+++ RECORDS TO PROCESS

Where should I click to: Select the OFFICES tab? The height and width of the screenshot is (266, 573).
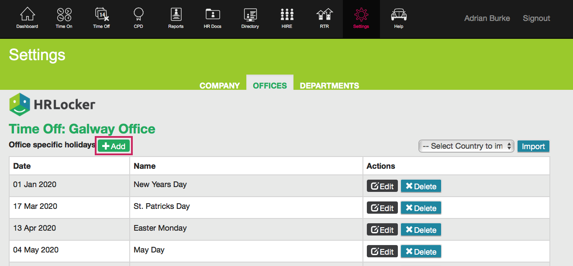click(270, 85)
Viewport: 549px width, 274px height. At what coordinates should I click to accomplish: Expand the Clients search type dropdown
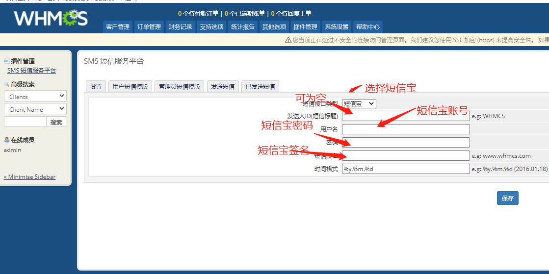pos(35,97)
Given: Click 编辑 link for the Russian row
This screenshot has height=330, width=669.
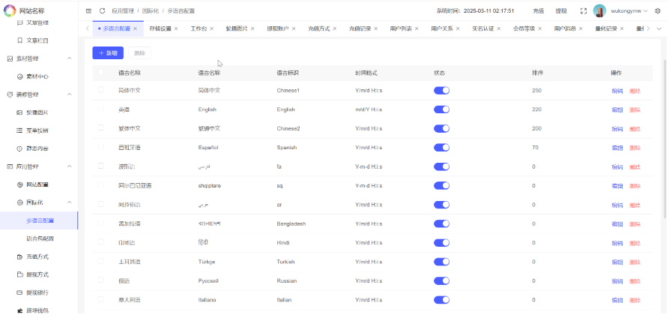Looking at the screenshot, I should click(x=617, y=281).
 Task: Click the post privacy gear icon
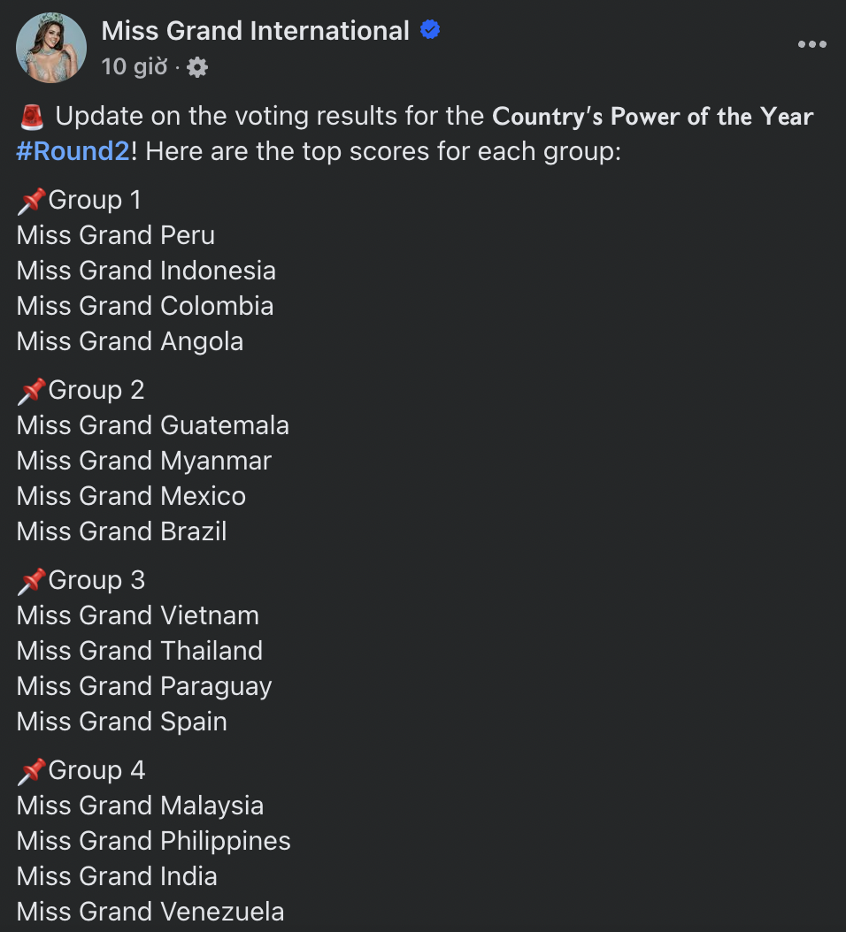pyautogui.click(x=197, y=67)
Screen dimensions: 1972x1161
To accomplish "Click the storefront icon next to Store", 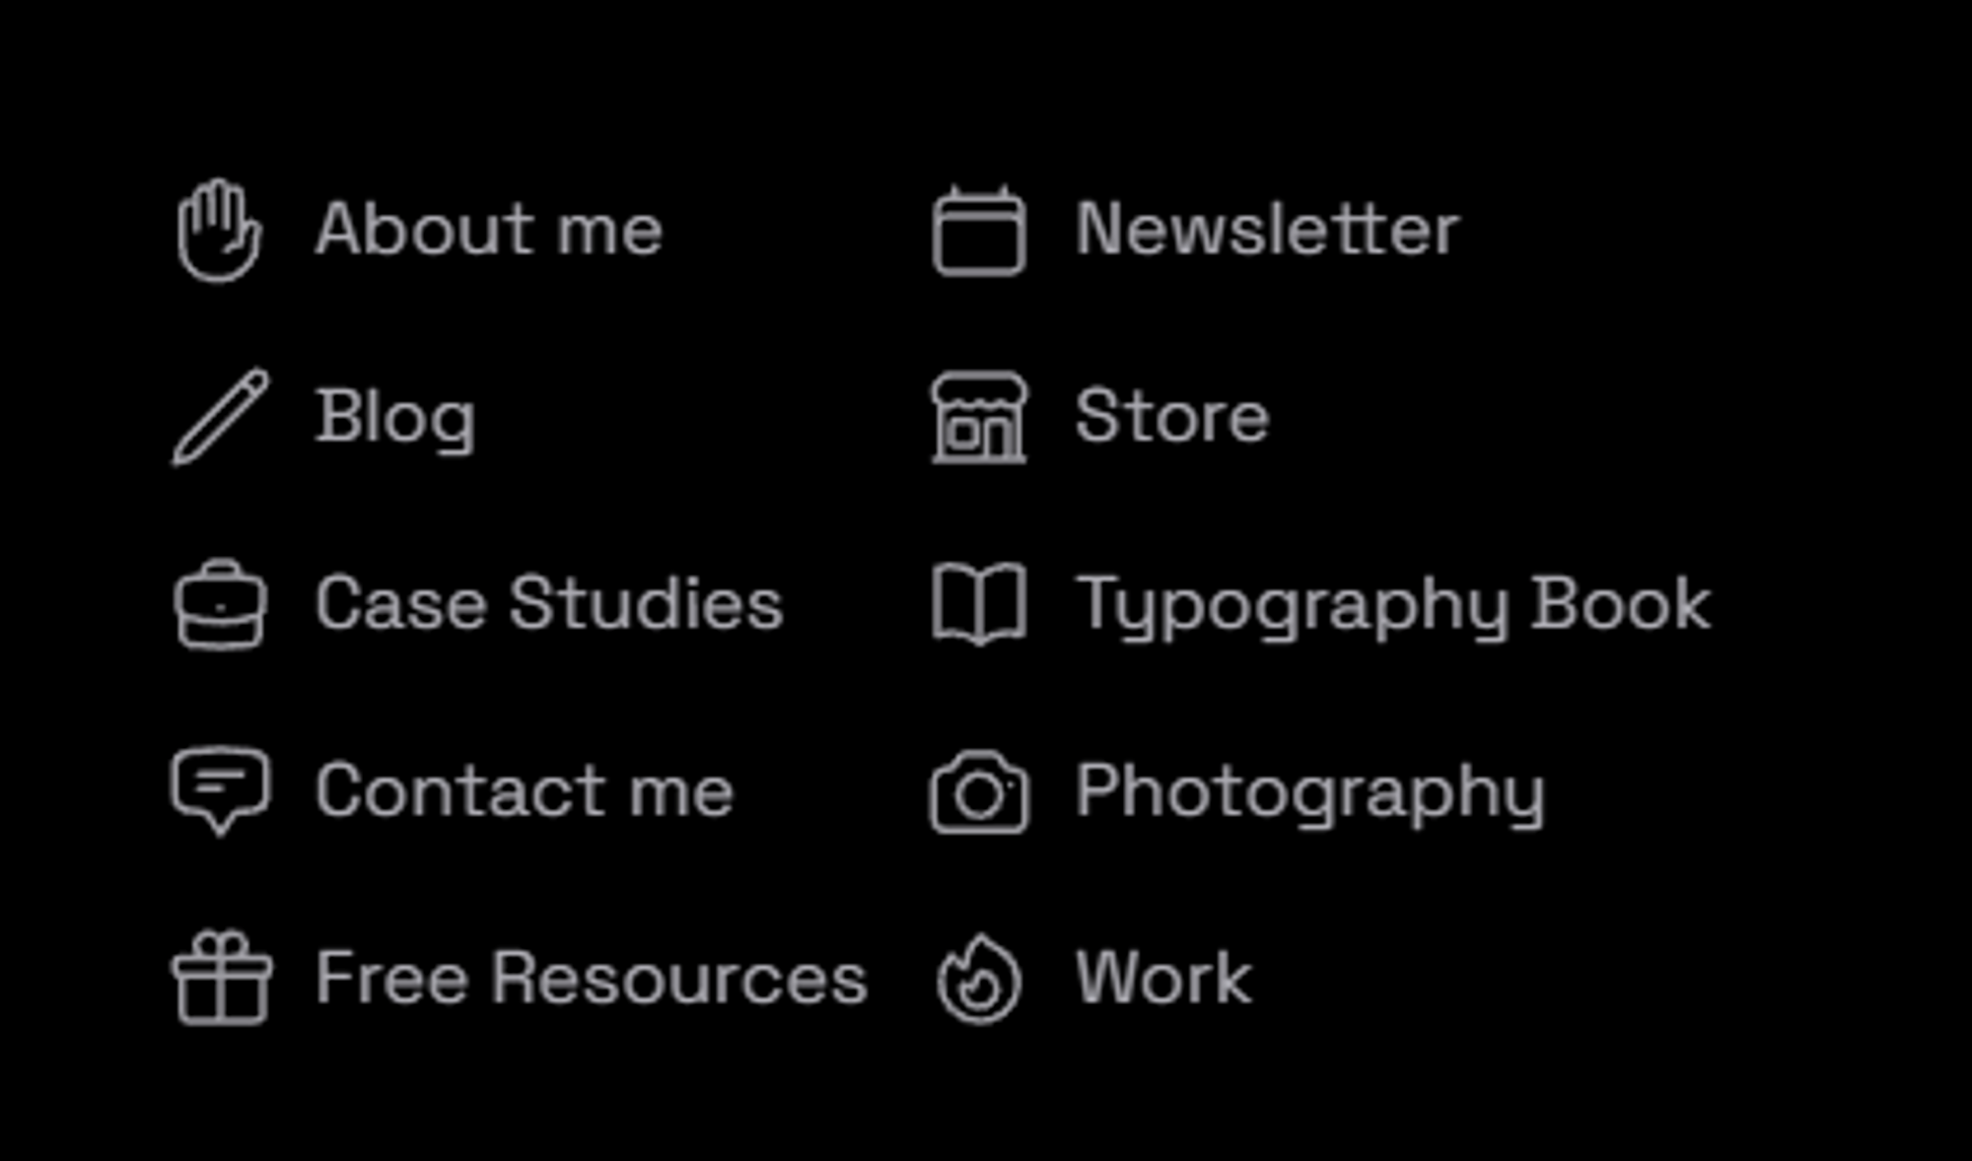I will point(979,418).
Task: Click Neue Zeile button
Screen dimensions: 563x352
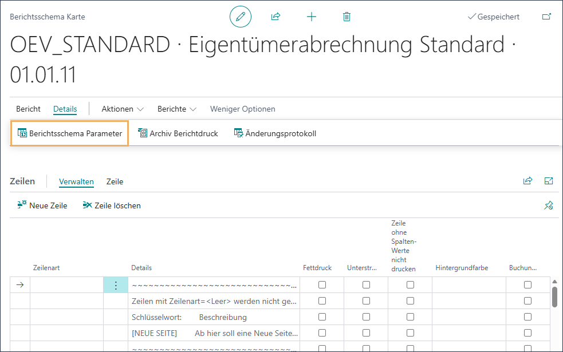Action: pos(42,205)
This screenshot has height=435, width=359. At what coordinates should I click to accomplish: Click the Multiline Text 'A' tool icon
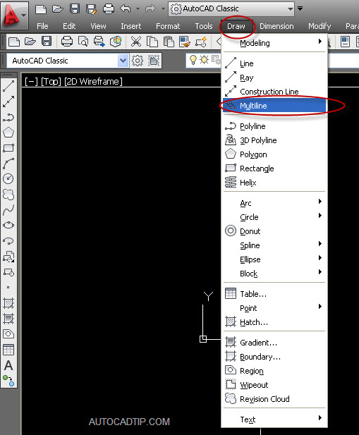(x=8, y=365)
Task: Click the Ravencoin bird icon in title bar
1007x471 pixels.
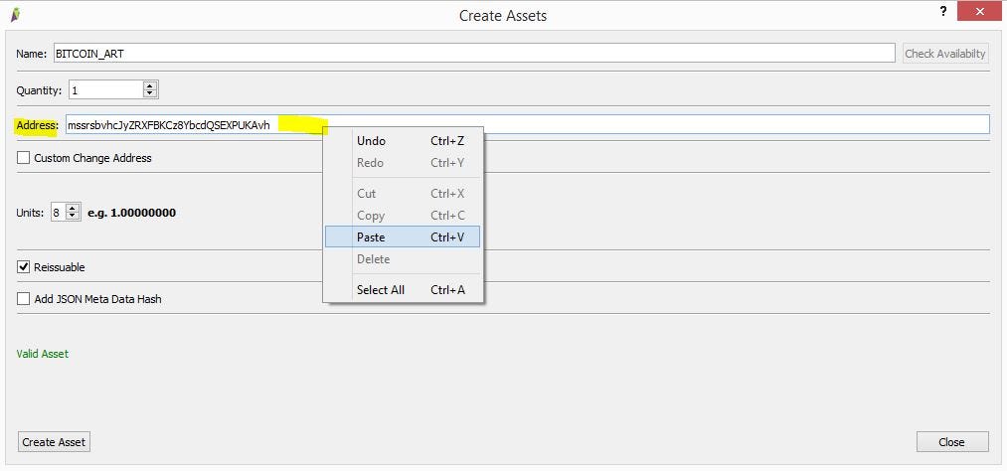Action: coord(16,14)
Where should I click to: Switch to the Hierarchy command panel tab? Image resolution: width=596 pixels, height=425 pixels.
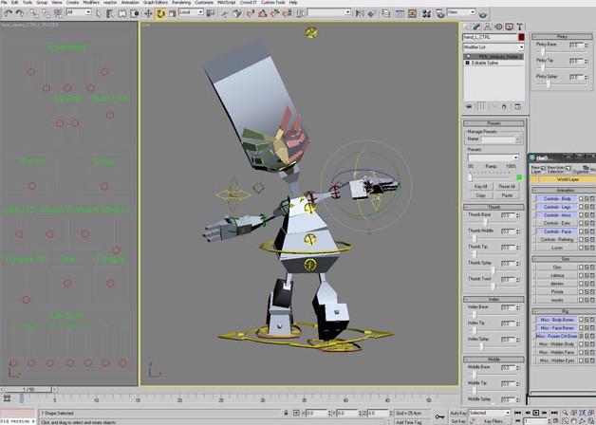pyautogui.click(x=487, y=27)
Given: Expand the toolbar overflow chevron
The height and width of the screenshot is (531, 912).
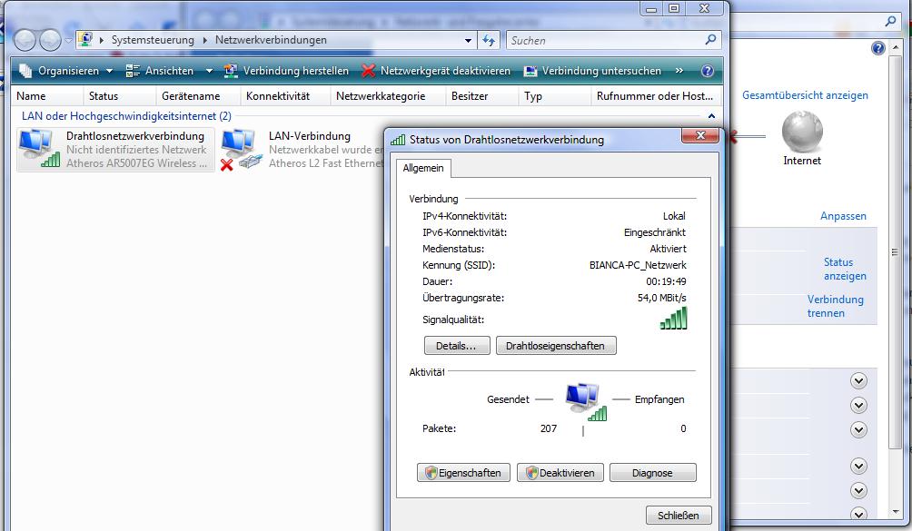Looking at the screenshot, I should click(679, 71).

++++++

EXERCISE:
Word-for-word restatement: every line from the one with "The height and width of the screenshot is (531, 912)." through the final line of the data, both ends included, pictures excluded.

RESPONSE TO THIS EXERCISE:
The height and width of the screenshot is (531, 912).
Looking at the screenshot, I should click(679, 71).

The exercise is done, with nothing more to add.